EXTRACTED INFORMATION
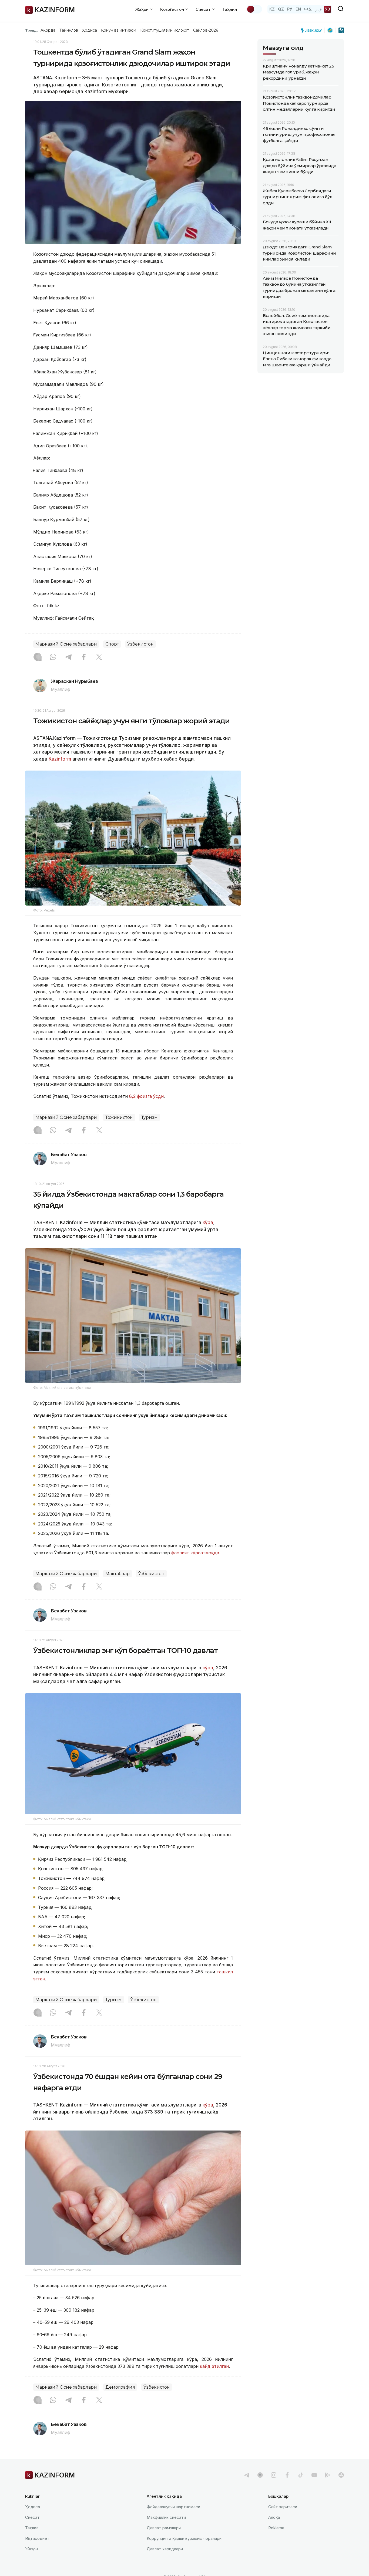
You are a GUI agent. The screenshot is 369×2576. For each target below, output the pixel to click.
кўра (208, 1222)
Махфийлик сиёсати (166, 2517)
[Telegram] (68, 657)
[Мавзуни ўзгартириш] (254, 9)
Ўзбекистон (140, 644)
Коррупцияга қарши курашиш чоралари (184, 2538)
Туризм (149, 1117)
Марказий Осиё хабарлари (66, 644)
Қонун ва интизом (118, 30)
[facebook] (287, 2475)
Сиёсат (32, 2517)
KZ (272, 9)
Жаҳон (31, 2548)
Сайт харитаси (282, 2506)
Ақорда (48, 30)
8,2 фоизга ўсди (146, 1096)
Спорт (112, 644)
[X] (99, 657)
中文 (308, 9)
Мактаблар (117, 1573)
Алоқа (274, 2517)
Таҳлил (229, 9)
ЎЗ (327, 9)
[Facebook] (83, 657)
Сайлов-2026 (205, 30)
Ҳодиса (89, 30)
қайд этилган (214, 2366)
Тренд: (31, 30)
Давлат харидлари (165, 2548)
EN (298, 9)
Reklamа (276, 2527)
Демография (120, 2387)
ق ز (319, 9)
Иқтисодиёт (37, 2538)
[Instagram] (37, 657)
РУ (289, 9)
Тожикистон (119, 1117)
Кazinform (60, 759)
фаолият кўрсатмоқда (195, 1552)
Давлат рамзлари (164, 2527)
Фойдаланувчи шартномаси (173, 2506)
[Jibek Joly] (313, 30)
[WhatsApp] (53, 657)
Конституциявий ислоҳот (164, 30)
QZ (281, 9)
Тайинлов (68, 30)
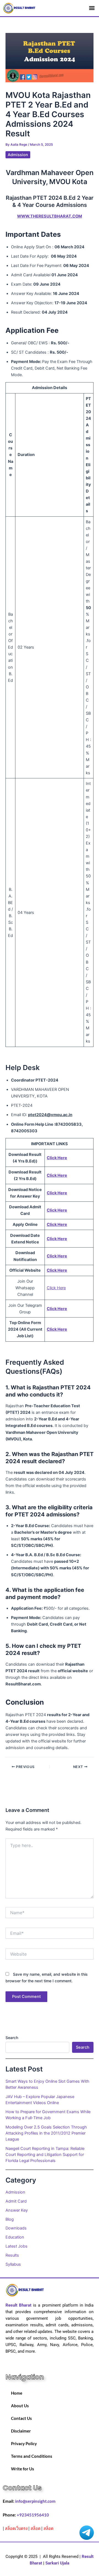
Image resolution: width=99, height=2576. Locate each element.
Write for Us (22, 2469)
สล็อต (35, 2528)
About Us (20, 2405)
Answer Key (17, 2210)
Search (12, 2037)
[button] (91, 8)
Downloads (16, 2228)
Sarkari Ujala (57, 2563)
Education (15, 2237)
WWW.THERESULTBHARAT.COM (49, 216)
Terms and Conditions (31, 2456)
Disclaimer (21, 2431)
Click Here (56, 1287)
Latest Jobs (17, 2246)
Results (12, 2255)
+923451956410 (33, 2515)
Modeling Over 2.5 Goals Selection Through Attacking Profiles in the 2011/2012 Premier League (46, 2133)
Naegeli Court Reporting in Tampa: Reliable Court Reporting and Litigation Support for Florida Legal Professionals (45, 2154)
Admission (18, 154)
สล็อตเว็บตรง (16, 2528)
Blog (10, 2219)
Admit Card (16, 2201)
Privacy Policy (24, 2443)
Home (16, 2393)
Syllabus (13, 2264)
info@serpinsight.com (35, 2501)
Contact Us (21, 2418)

WHAT THE TASK ASKS
Retype the data shown above exactly, excluding any picture it contains.

COMPLETED EXERCISE
You are a GUI agent. The screenshot is 369×2576. For each target below, output the pixel to click.
кўра (208, 1222)
Махфийлик сиёсати (166, 2517)
[Telegram] (68, 657)
[Мавзуни ўзгартириш] (254, 9)
Ўзбекистон (140, 644)
Коррупцияга қарши курашиш чоралари (184, 2538)
Туризм (149, 1117)
Марказий Осиё хабарлари (66, 644)
Қонун ва интизом (118, 30)
[facebook] (287, 2475)
Сиёсат (32, 2517)
KZ (272, 9)
Жаҳон (31, 2548)
Сайт харитаси (282, 2506)
Ақорда (48, 30)
8,2 фоизга ўсди (146, 1096)
Спорт (112, 644)
[X] (99, 657)
中文 (308, 9)
Мактаблар (117, 1573)
Алоқа (274, 2517)
Таҳлил (229, 9)
ЎЗ (327, 9)
[Facebook] (83, 657)
Сайлов-2026 (205, 30)
Ҳодиса (89, 30)
қайд этилган (214, 2366)
Тренд: (31, 30)
Давлат харидлари (165, 2548)
EN (298, 9)
Reklamа (276, 2527)
Демография (120, 2387)
ق ز (319, 9)
Иқтисодиёт (37, 2538)
[Instagram] (37, 657)
РУ (289, 9)
Тожикистон (119, 1117)
Кazinform (60, 759)
фаолият кўрсатмоқда (195, 1552)
Давлат рамзлари (164, 2527)
Фойдаланувчи шартномаси (173, 2506)
[Jibek Joly] (313, 30)
[WhatsApp] (53, 657)
Конституциявий ислоҳот (164, 30)
QZ (281, 9)
Тайинлов (68, 30)
Image resolution: width=99, height=2576. Locate each element.
Write for Us (22, 2469)
สล็อต (35, 2528)
About Us (20, 2405)
Answer Key (17, 2210)
Search (12, 2037)
[button] (91, 8)
Downloads (16, 2228)
Sarkari Ujala (57, 2563)
Education (15, 2237)
WWW.THERESULTBHARAT.COM (49, 216)
Terms and Conditions (31, 2456)
Disclaimer (21, 2431)
Click Here (56, 1287)
Latest Jobs (17, 2246)
Results (12, 2255)
+923451956410 (33, 2515)
Modeling Over 2.5 Goals Selection Through Attacking Profiles in the 2011/2012 Premier League (46, 2133)
Naegeli Court Reporting in Tampa: Reliable Court Reporting and Litigation Support for Florida Legal Professionals (45, 2154)
Admission (18, 154)
สล็อตเว็บตรง (16, 2528)
Blog (10, 2219)
Admit Card (16, 2201)
Privacy Policy (24, 2443)
Home (16, 2393)
Syllabus (13, 2264)
info@serpinsight.com (35, 2501)
Contact Us (21, 2418)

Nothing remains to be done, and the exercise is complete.